DéTour 2014: Un bagno di folla? Di più, un salone! - Tappe inglesi e pubblico straboccante
Versione stampabileFinita la tre giorni inglese con cui il Tour de France 2014 ha preso il via, diverse domande si affastellano nella mente di chi ha assistito allo spettacolo di folle oceaniche che non si vedevano dai tempi di Ben Hur e dei Dieci Comandamenti, film carichi di migliaia di comparse. Il cinema oggi risolve le scene di massa con la CGI, ovvero la computer grafica, ma il dubbio che i tifosi presenti tra Leeds e Harrogate, tra York e Sheffield, tra Cambridge e Londra (abbiamo citato le tre tappe) fossero delle comparse, o peggio ancora delle immagini digitali apposte su sfondo blu, non ci ha mai sfiorati.
Si vedeva che erano persone vere, in carne, ossa e passione, e la relativa riflessione è d'uopo: qual è il segreto? Tanto per chiarire, non stiamo parlando di un paese periferico nelle logiche mondiali, una nazione i cui abitanti scenderebbero in piazza per festeggiare come evento supremo anche una qualsiasi sagra della polenta taragna. No, l'Inghilterra è uno dei paesi guida del globo, i suoi cittadini li diremmo rotti a qualsiasi esperienza, eppure per il Tour de France si sono sciolti come dei bambinetti gaudenti.

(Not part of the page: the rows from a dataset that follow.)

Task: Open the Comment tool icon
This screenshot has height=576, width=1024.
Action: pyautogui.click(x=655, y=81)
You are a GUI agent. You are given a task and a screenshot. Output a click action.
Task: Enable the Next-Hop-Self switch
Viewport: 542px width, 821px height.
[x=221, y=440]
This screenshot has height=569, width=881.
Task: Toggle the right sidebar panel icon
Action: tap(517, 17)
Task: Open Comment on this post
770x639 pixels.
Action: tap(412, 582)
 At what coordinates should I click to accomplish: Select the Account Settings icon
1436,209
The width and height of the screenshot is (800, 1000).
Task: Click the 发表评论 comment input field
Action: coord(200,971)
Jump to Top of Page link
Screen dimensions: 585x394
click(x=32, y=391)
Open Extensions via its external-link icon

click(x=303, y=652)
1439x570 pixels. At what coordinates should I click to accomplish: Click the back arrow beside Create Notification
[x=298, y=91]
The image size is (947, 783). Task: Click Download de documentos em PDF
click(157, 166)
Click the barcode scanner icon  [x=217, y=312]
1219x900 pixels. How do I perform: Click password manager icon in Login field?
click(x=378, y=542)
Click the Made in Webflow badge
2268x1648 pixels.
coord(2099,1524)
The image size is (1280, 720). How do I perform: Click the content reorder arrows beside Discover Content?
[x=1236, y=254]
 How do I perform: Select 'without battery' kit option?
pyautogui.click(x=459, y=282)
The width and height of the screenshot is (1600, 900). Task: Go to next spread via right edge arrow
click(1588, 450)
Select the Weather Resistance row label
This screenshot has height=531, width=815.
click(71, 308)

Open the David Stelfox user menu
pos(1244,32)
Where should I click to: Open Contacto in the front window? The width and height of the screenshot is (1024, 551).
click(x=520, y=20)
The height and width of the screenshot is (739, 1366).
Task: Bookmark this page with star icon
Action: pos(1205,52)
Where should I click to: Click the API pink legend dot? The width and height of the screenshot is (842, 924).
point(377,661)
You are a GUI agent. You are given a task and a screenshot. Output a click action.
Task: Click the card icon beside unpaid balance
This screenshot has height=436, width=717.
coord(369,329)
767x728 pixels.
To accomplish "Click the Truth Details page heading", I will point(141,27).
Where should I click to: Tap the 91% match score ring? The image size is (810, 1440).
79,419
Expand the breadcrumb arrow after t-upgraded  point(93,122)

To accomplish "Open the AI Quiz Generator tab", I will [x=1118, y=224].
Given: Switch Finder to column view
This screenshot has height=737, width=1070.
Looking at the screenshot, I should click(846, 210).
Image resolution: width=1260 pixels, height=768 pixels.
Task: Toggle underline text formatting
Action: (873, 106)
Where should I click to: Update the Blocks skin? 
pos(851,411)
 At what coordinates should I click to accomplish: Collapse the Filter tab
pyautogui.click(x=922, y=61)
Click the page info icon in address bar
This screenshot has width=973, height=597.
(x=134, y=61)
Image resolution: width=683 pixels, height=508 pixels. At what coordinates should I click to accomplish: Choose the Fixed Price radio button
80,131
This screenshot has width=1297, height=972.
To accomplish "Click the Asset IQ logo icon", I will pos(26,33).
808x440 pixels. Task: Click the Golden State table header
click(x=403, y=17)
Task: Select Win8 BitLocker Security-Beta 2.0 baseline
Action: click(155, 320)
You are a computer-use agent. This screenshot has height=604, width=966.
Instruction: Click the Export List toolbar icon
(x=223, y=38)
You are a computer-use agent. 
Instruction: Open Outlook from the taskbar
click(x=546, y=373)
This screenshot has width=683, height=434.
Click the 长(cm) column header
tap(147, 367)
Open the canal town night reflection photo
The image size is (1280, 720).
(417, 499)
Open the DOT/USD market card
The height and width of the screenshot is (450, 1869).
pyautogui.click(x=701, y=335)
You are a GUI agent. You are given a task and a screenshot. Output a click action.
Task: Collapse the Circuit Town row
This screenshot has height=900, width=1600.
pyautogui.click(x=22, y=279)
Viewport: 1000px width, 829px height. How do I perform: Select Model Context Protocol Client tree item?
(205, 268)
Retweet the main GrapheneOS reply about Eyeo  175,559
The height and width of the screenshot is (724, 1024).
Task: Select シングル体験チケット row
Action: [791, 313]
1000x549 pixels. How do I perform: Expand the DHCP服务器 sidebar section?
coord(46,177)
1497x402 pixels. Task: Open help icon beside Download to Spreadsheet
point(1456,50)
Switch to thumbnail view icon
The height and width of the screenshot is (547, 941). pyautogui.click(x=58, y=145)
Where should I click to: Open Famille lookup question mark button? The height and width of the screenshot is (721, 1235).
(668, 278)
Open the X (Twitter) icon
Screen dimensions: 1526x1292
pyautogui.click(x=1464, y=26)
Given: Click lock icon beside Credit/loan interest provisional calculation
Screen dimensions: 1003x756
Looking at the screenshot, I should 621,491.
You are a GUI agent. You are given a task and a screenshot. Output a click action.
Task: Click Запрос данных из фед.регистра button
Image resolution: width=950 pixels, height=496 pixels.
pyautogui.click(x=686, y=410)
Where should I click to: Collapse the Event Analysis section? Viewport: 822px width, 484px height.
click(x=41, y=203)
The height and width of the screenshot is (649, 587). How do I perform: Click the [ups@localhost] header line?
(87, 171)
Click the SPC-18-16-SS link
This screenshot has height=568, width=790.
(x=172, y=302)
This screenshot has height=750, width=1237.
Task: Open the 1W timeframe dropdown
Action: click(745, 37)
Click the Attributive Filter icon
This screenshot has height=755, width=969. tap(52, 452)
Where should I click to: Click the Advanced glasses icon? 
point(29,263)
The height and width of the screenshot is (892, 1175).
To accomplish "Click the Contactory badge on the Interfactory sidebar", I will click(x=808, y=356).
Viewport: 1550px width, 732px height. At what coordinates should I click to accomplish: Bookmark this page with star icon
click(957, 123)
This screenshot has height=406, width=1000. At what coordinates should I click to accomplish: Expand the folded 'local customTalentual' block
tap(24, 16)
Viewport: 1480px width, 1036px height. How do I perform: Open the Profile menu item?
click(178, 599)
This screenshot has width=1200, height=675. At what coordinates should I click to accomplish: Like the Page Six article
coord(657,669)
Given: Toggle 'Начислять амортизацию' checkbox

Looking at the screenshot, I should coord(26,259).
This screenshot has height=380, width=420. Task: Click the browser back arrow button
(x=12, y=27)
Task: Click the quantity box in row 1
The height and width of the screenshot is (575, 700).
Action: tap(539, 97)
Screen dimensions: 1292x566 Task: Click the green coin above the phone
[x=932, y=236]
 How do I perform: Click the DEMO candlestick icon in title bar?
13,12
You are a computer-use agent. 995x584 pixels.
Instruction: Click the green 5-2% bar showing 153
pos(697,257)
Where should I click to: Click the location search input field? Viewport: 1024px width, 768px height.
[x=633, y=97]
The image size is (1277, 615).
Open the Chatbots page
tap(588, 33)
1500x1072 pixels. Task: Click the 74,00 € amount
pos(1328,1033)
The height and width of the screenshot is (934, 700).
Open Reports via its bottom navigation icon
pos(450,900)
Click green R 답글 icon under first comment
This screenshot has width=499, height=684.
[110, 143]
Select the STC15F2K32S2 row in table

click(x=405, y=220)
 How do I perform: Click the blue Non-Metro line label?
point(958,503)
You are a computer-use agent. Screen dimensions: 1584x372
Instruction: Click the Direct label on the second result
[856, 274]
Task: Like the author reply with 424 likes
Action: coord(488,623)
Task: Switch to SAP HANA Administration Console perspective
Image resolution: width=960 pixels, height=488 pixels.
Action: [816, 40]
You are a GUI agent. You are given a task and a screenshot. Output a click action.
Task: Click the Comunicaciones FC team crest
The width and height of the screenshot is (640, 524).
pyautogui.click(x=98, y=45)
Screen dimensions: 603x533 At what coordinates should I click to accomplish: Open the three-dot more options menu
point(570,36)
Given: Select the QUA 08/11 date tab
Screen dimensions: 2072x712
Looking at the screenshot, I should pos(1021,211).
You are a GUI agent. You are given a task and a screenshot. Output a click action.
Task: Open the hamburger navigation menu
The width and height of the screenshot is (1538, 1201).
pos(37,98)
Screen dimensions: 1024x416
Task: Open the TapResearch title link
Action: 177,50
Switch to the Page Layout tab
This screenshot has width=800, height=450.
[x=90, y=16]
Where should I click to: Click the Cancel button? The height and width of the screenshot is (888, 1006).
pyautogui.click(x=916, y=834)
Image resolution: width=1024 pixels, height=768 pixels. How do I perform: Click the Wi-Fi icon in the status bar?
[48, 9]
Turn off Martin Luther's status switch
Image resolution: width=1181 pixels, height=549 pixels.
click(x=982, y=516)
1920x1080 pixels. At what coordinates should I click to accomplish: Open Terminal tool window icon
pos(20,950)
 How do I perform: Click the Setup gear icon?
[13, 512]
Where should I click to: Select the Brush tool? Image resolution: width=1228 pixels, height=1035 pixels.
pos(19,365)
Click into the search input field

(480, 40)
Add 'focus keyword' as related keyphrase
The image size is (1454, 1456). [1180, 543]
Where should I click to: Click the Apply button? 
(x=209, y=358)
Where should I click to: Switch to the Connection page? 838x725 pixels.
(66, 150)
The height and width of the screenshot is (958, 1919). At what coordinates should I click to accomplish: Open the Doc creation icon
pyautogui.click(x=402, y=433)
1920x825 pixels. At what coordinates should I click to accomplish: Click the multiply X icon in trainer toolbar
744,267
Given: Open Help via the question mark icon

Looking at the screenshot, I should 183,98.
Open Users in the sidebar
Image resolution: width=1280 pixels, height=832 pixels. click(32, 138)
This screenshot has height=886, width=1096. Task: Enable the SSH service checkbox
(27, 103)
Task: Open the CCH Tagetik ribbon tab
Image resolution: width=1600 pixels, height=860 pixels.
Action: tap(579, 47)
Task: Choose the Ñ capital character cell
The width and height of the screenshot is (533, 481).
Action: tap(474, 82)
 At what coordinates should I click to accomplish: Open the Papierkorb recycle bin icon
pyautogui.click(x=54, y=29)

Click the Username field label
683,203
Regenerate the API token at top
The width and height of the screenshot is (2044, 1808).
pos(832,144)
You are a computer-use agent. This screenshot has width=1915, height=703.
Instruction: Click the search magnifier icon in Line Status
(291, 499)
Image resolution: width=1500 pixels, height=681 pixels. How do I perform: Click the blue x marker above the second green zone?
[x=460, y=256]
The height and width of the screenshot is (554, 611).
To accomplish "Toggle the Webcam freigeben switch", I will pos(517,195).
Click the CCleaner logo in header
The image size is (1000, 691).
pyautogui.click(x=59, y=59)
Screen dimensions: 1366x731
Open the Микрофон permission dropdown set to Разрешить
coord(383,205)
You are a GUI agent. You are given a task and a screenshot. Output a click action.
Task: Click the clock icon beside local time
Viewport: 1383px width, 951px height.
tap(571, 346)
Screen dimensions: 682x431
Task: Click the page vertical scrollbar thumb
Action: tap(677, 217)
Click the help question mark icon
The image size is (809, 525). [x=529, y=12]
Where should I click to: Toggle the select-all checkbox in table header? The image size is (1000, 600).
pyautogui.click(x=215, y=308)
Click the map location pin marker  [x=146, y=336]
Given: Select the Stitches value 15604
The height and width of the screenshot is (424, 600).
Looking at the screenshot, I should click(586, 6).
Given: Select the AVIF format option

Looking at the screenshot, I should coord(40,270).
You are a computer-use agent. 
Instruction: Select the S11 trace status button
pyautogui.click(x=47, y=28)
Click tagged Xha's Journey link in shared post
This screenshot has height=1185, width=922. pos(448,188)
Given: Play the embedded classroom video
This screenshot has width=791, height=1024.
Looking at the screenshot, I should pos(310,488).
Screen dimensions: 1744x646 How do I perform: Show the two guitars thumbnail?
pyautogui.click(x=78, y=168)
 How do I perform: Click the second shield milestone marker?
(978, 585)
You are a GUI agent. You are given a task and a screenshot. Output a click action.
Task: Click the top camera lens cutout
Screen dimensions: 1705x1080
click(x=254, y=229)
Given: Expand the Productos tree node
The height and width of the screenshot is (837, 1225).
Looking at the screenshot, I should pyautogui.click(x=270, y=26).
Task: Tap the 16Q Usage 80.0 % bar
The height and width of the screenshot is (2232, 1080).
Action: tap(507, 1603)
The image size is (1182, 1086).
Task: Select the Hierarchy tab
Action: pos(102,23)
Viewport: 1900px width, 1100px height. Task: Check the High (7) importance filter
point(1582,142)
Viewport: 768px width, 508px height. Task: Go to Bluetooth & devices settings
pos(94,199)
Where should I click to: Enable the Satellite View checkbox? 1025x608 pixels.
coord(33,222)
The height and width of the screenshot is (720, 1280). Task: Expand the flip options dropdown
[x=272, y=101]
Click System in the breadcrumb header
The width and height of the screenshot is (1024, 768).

Non si tratta neanche di confondere la provincia con le città. Intanto perché la provincia inglese non sarà mica più fuori dal mondo di quella italiana (e quindi, fatte le dovute comparazioni, per noi ci sarebbe da piangere); e poi perché, in ogni caso, non ci è parso di notare soluzione di continuità tra lo sciame umano che costeggiava - dai due lati - la corsa sulle strade di campagna, e quello che attendeva fiducioso l'arrivo del gruppo a Sheffield o a Londra, o che ha soffocato di calore i corridori nelle varie sedi di partenza, a partire da Leeds (e vedremo se da oggi col ritorno in Francia la risposta del pubblico transalpino sarà almeno paragonabile). Neanche la precoce dipartita (dalla corsa) di Cavendish, o l'assenza di Wiggins, hanno minato la volontà locale di bearsi col Tour.
L'espressione bagno di folla non è mai stata spesa con maggior proprietà (anzi, altro che bagno, dovremmo allargarci: soggiorno di folla? Salone di folla?...). Consideriamo che domenica l'Inghilterra ospitava il GP di Formula 1 di Silverstone, nonché (Londra in particolare) l'attesa finale di Wimbledon tra Federer e Djokovic, eppure a guardare il pubblico londinese si direbbe che nessuno se ne sia praticamente accorto, tutti assorti in questo amore folle per il ciclismo. E non parliamo nemmeno di invasati temporanei, le espressioni di tifo bislacco (con travestimenti esagerati e quant'altro) sono rimaste sostanzialmente estranee all'accoglienza offerta al Tour nel corso delle tre tappe d'oltremanica. Certo qualche piccolo incidente c'è stato, ma dettato più che altro dalla marea umana, dai rallentamenti che questa ha fisiologicamente indotto al gruppo in qualche tratto più complicato, e dalla sventatezza di qualche fotografo improvvisato che non s'è reso conto che mentre cercava il giusto fuoco per lo scatto, il plotone gli piombava addosso...
A chi vorrebbe chiedere a Harry Potter o chi per lui il segreto di questa magia, dobbiamo ricordare che la realtà è che una serie di direttrici socio-sportive sono andate a convergere in questo periodo di grande splendore del ciclismo inglese a tutti i livelli. Ci rendiamo però conto che chiedere a qualche dirigente sportivo italiano di prendere esempio, di iniziare a studiare il fenomeno, di proporre qualcosa di avvicinabile ad esso, sia troppo esagerata come pretesa. Le nostre latitudini sono quelle alle quali i dirigenti al massimo hanno l'interesse di piazzare qualche favorita in qualche sede periferica della federazione di riferimento, altro che progetti ad ampio respiro.
Possiamo quindi dire agli appassionati italiani, con realismo e solidarietà, che no: non avremo, almeno nel medio termine (ma nel lungo saremo tutti morti, come diceva quell'economista), un qualcosa di simile alla tre giorni inglese. Non avremo delle salitelle di 100 metri trasformate in veri e propri Zoncolan e sommersi da decine di migliaia di tifosi. Abbiamo in compenso quelli veri, di Zoncolan (e Mortirolo, e Stelvio e Gavia). Per il momento godiamo di quelli, prima che qualche facoltoso british-cycling-fan ce li compri, li smonti da noi e li rimonti pezzo per pezzo tra Doncaster e Gainsborough.